Tab1. Plasmids and primers for sequencing.
Sample | Sample Type | Resistance | Vector | Fragment length | Primer | Primer direction | Sequence |
---|---|---|---|---|---|---|---|
Nic D10A | Plasmid | Cm | pSB1C5C | 600bp | VR | Reverse | ATTACCGCCTTTGAGTGAGC |
Nic D10A | Plasmid | Cm | pSB1C5C | 600bp | VF2 | Forward | TGCCACCTGACGTCTAAGAA |
K2656022 | Plasmid | Cm | pSB1C3 | 600bp | VR | Reverse | ATTACCGCCTTTGAGTGAGC |
K2656022 | Plasmid | Cm | pSB1C3 | 600bp | VF2 | Forward | TGCCACCTGACGTCTAAGAA |
dhSpCas9 | Plasmid | Cm | pSB1C5C | 600bp | VR | Reverse | ATTACCGCCTTTGAGTGAGC |
dhSpCas9 | Plasmid | Cm | pSB1C5C | 600bp | VF2 | Forward | TGCCACCTGACGTCTAAGAA |
hSpCas9 | Plasmid | Cm | pSB1C5C | 600bp | VR | Reverse | ATTACCGCCTTTGAGTGAGC |
hSpCas9 | Plasmid | Cm | pSB1C5C | 600bp | VF2 | Forward | TGCCACCTGACGTCTAAGAA |
In the study, chemically competent E.coli Top 10 cells were used for plasmid generation. The plasmids we used are killer red 1, killer red 2, killer red 3, killer red 4, killer red 5 and killer red B-vel. A large number of plasmids were obtained after cell transfection. To better culture the cells, the cells should be plated uniformly on LB medium containing the appropriate antibiotic used in the experiment: Ampicillin 100ng/μl.
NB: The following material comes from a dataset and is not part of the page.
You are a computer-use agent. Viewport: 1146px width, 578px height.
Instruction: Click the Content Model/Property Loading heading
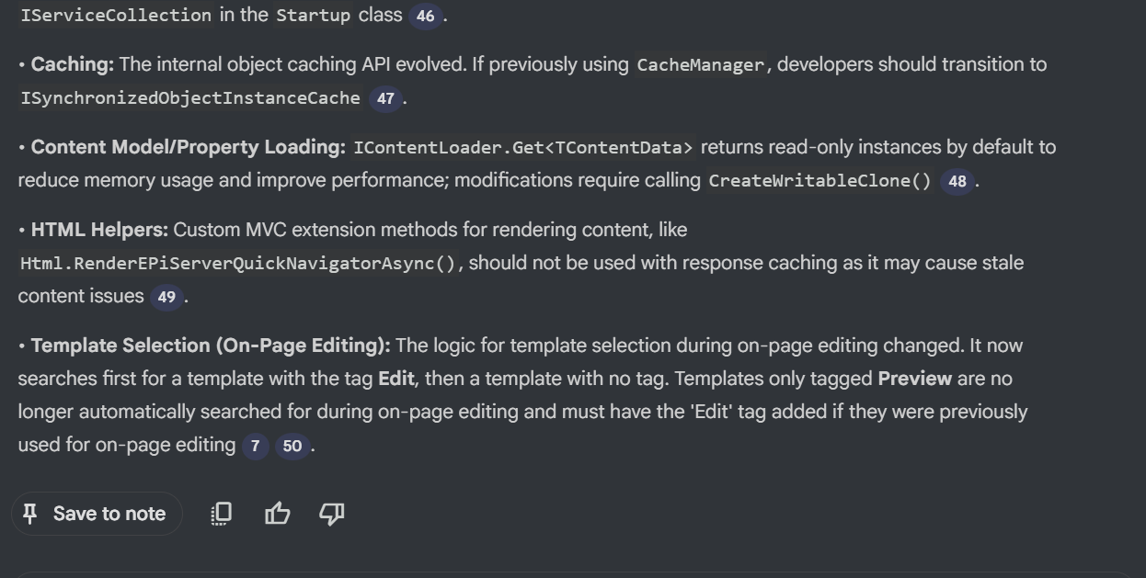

To introduce plasmids into E. coli Top 10 cells for further culturing, cell transfection is required. First, 10 μl of the above plasmids were added to competent E. coli Top 10 cells, after 1 minute of cultivation at 42℃, 200 μl in antibiotic-free and agar-free medium were added, and then shake at 37℃ for 45 minutes. After the end of incubation, antibiotic is added to the medium containing agar and evenly distributed into several parts, after the medium solidified, the cells were evenly applied on the dish. The cells were cultured to obtain 4 ml of cell suspension and incubated in a shaking incubator at 37 ℃ for no more than 16 hours. Remove and centrifuge at 4 ℃, 4000 rpm for 15 minutes to obtain the cell precipitate containing plasmid and store it in a refrigerator at -20 ℃.
An alkaline lysis method is used to purify plasmids. Using the GenEluteTM Plasmid miniprep kit (PLN350-1KT, SIGMA) to purify plasmids.Completely resuspend the bacterial pellet with 200 μl of the Resuspension Solution and vortex the cells until homogeneous.Add 200 μl of the Lysis Solution and Immediately mix the contents by gentle inversion (6-8 times) until the mixture becomes clear and viscous. Precipitate the cell debris by adding 350 μl of the Neutralization/Binding Solution and gently invert the tube 4-6 times. Pellet the cell debris by centrifuging at 12,000rpm for 10 minutes. Add 500 μl of the Column Preparation Solution to each miniprep column (GenElute Miniprep Binding Column+microcentrifuge tube) and centrifuge at 12,000rpm for 1 minute. Discard the flow-through liquid.Transfer the cleared lysate to the miniprep column and centrifuge at 12,000rpm for 1 minute. Discard the flow-through liquid. Add 750 μl of the diluted Wash Solution to the column and centrifuge at 12,000rpm for 1 minute.The column wash step removes residual salt and other contaminants introduced during the column load. Discard the flow-through liquid and centrifuge again at maximum speed for 2 minutes.Transfer the column to a fresh collection tube.Add 100μl of Elution Solution and wait for 3 minutes to ensure the precipitate is evenly moistened and then centrifuge (4℃, 4000 rpm, 5 minutes). The obtained plasmid DNA is stored in -81 ℃ environment.